Todos os presidentes levaram promessas, chamadas de Contribuição Nacionalmente Determinada (NDC na sigla em inglês). E a ex-presidenta Dilma Roussef, em 2016, concordou com a proposta da ONU, reflorestar 12 milhões de hectares e acabar com o desmatamento ilegal até 2030. Foi esta a declaração que o Brasil pôs na mesa de negociações do Acordo.

O desmatamento da Amazônia, no entanto, acompanhou a crise política que começou em 2013 e acelerou no governo Bolsonaro. E, se há um bom proveito da situação que se formou neste ano em torno da questão ambiental é que o atual presidente conseguiu que todos olhassem para a Amazônia, como lembrou Claudio Angelo, do Observatório do Clima, autor de “A espiral da morte” (Companhia das Letras).

Não custa lembrar que o Instituto Nacional de Pesquisas Espaciais (Inpe) informou que no último mês de agosto a Amazônia Legal perdeu 522 km² de floresta por conta do desmatamento. A devastação foi 220% maior, em comparação com 2011, quando a floresta perdeu 163,35 km² no mês de agosto. Os dados foram contestados pelo presidente Bolsonaro que, no entanto, não apresentou outros números cientificamente provados.

Ponto de inflexão da maior floresta tropical do mundo é algo bastante assustador para mim. Quer ele venha a acontecer daqui a dois ou 20 anos. Sobretudo porque, como se sabe, o desmatamento acontece porque madeireiros querem árvores para vender; porque pecuaristas queimam árvores para criar gado (e, na maioria das vezes, deixam para trás uma terra degradada); porque a agricultura desmata e impõe um tipo de monocultura que não ajuda em nada a manter o solo saudável.

É, portanto, para ajudar o país a crescer, embora este “progresso” possa ser, legitimamente, questionado, já que está causando tantos problemas à humanidade. E não está chegando a todos. Um estudo do IBGE mostrou que avançou 13% o número de pessoas vivendo abaixo da linha da extrema pobreza no país, com renda mensal equivalente a apenas R% 140 reais ou menor. São, hoje, 15,3 milhões de pessoas vivendo nesta situação.

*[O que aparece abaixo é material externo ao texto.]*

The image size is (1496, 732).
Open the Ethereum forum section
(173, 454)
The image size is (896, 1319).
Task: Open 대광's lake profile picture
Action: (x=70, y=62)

E isto é bom que não se esqueça. Quando se fala em dados de desmatamento, em aumento de emissões de carbono, é sobre a qualidade da vida humana que se está falando. Porque ninguém há de negar, mesmo o mais negacionista do aquecimento global, que transformar uma floresta em savana é prejudicial ao nosso organismo. No bioma savana a água é escassa, as árvores também. A Floresta Amazônica, hoje, é responsável por sequestrar uma quantidade de carbono, o que a savana não tem condições de fazer.

É, portanto, uma declaração de que nós não conseguimos mesmo manter a relação homem e natureza com equilíbrio respeitoso para ambos. Tornamos esta relação uma disputa, e vamos sempre querer vencer.